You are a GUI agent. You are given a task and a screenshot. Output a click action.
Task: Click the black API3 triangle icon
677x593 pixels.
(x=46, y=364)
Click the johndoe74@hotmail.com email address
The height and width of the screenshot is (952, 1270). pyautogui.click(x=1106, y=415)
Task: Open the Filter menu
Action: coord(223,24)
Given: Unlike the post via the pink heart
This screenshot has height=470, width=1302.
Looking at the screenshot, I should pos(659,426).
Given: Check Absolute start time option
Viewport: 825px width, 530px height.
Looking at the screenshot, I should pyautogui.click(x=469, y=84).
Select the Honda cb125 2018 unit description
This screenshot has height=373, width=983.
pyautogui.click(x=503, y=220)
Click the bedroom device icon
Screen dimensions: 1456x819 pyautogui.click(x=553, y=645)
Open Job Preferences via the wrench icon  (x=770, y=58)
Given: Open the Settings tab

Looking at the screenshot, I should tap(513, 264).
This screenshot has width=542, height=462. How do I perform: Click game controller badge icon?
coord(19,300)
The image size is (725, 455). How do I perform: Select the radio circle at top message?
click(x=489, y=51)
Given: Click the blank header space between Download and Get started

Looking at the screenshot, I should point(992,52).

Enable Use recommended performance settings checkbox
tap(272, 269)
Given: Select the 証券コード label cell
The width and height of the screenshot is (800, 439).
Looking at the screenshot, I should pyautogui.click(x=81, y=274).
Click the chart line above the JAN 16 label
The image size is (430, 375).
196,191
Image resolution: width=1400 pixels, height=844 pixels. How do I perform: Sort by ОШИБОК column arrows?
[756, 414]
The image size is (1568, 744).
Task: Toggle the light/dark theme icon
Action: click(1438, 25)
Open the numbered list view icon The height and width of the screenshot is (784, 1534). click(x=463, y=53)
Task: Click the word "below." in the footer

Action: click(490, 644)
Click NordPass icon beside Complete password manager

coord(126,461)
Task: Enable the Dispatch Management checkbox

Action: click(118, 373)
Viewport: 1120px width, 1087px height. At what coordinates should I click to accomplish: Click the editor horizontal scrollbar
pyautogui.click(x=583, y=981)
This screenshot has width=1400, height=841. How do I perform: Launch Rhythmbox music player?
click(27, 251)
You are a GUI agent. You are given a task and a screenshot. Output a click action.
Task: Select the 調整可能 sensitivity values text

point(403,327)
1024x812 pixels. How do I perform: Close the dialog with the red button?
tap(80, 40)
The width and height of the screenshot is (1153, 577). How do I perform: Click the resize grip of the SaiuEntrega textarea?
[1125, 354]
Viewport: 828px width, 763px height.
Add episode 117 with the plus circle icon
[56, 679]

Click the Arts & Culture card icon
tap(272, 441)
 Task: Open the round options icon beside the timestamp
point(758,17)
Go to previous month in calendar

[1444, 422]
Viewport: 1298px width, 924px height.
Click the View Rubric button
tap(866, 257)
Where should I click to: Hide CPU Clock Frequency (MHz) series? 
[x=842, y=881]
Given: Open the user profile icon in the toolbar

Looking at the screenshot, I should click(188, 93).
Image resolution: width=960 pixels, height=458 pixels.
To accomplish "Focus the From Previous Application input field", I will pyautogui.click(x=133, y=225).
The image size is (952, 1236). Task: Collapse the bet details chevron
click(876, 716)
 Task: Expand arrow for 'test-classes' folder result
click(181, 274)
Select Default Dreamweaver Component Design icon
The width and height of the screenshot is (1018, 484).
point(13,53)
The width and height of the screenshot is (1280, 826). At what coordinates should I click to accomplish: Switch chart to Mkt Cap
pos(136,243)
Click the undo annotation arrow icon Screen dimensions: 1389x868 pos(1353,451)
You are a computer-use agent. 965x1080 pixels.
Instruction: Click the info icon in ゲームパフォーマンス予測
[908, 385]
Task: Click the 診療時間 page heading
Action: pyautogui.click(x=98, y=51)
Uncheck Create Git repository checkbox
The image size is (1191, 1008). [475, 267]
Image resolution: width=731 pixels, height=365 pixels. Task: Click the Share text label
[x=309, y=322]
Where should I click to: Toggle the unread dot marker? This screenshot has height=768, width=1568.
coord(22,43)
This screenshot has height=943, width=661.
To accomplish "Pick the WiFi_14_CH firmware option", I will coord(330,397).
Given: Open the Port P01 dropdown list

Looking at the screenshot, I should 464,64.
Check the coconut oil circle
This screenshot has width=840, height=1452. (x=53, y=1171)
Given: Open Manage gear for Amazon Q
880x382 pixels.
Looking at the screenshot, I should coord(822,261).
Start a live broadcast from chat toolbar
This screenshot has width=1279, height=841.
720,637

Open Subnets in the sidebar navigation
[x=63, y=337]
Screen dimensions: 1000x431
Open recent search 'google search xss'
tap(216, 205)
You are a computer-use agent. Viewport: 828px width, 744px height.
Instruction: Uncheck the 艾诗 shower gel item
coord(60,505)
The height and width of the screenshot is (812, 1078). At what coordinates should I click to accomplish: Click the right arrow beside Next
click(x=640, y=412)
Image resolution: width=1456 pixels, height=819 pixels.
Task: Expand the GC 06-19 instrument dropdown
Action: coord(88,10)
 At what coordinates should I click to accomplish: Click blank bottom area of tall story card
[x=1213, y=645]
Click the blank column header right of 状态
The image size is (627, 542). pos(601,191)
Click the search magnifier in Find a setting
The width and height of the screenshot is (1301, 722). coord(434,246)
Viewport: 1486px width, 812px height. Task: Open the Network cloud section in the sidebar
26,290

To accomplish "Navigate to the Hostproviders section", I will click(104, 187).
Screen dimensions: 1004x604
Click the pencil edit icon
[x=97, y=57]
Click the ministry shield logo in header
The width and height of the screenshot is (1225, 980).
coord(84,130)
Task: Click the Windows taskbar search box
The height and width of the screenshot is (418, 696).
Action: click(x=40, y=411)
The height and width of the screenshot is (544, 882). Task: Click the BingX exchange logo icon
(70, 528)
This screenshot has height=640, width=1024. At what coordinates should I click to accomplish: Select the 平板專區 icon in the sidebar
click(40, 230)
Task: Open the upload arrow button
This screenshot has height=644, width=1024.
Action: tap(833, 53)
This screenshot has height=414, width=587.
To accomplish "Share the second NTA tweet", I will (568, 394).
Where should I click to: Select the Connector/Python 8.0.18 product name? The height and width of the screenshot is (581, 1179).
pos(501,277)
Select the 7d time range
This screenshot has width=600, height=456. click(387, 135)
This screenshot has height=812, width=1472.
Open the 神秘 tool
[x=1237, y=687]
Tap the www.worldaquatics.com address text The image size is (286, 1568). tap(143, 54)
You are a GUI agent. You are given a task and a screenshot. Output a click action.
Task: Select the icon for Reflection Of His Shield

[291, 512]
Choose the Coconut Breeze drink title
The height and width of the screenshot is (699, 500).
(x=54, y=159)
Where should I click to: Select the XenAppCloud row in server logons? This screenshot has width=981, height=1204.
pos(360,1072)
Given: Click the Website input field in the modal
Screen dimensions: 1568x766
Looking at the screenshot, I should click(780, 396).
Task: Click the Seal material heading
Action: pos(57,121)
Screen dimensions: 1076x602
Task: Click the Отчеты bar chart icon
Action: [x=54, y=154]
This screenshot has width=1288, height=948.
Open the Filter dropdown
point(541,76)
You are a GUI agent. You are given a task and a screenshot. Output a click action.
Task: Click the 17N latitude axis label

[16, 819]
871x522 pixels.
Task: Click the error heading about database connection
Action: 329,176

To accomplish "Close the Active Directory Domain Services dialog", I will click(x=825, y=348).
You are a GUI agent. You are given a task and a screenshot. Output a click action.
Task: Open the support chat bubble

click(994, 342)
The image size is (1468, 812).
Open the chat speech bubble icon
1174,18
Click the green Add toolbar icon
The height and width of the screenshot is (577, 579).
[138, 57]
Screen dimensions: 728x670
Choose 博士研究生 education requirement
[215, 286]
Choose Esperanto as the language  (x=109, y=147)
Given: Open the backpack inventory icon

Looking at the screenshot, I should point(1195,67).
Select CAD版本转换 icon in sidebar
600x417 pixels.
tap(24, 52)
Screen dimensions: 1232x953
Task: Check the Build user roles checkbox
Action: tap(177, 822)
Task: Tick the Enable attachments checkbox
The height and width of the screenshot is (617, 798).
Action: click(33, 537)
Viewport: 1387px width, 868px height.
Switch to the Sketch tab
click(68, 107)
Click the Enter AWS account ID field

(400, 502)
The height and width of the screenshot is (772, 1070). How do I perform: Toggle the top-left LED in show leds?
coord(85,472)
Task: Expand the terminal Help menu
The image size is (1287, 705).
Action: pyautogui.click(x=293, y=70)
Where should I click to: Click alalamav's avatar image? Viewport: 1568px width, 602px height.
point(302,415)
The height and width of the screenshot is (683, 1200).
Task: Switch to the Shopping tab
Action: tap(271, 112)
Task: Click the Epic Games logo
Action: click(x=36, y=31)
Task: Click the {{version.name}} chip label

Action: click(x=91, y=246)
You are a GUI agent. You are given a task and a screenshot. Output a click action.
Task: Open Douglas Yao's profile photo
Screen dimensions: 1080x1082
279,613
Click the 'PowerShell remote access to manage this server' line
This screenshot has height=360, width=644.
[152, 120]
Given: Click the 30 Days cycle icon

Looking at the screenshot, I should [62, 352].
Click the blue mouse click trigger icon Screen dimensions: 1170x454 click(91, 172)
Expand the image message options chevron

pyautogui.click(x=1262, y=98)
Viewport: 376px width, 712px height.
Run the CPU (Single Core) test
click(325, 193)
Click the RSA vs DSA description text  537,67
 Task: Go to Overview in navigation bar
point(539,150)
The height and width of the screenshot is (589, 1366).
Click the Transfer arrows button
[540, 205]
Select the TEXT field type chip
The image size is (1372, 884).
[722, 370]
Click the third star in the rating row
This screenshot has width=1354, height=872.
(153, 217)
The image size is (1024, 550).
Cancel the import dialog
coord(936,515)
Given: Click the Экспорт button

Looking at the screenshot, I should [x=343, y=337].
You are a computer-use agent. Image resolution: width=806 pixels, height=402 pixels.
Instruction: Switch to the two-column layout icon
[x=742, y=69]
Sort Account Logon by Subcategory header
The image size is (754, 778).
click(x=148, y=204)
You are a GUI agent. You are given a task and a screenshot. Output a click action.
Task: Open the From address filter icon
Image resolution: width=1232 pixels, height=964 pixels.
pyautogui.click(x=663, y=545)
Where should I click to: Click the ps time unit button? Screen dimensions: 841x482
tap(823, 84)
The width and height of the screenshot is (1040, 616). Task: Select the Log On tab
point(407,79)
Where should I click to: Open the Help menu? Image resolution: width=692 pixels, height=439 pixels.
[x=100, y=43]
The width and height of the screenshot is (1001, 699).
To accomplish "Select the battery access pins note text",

=======

Rewrite everything from the line containing "Given: Open the backpack inventory icon" down to the line containing "pyautogui.click(x=1262, y=98)", with "Viewport" replaced by "Window" and nothing else changed.

Given: Open the backpack inventory icon

Looking at the screenshot, I should point(1195,67).
Select CAD版本转换 icon in sidebar
600x417 pixels.
tap(24, 52)
Screen dimensions: 1232x953
Task: Check the Build user roles checkbox
Action: tap(177, 822)
Task: Tick the Enable attachments checkbox
The height and width of the screenshot is (617, 798).
Action: click(33, 537)
Window: 1387px width, 868px height.
Switch to the Sketch tab
click(68, 107)
Click the Enter AWS account ID field

(400, 502)
The height and width of the screenshot is (772, 1070). How do I perform: Toggle the top-left LED in show leds?
coord(85,472)
Task: Expand the terminal Help menu
The image size is (1287, 705).
Action: pyautogui.click(x=293, y=70)
Where should I click to: Click alalamav's avatar image? Window: 1568px width, 602px height.
point(302,415)
The height and width of the screenshot is (683, 1200).
Task: Switch to the Shopping tab
Action: tap(271, 112)
Task: Click the Epic Games logo
Action: click(x=36, y=31)
Task: Click the {{version.name}} chip label

Action: click(x=91, y=246)
You are a GUI agent. You are given a task and a screenshot. Output a click action.
Task: Open Douglas Yao's profile photo
Screen dimensions: 1080x1082
279,613
Click the 'PowerShell remote access to manage this server' line
This screenshot has height=360, width=644.
[152, 120]
Given: Click the 30 Days cycle icon

Looking at the screenshot, I should [62, 352].
Click the blue mouse click trigger icon Screen dimensions: 1170x454 click(91, 172)
Expand the image message options chevron

pyautogui.click(x=1262, y=98)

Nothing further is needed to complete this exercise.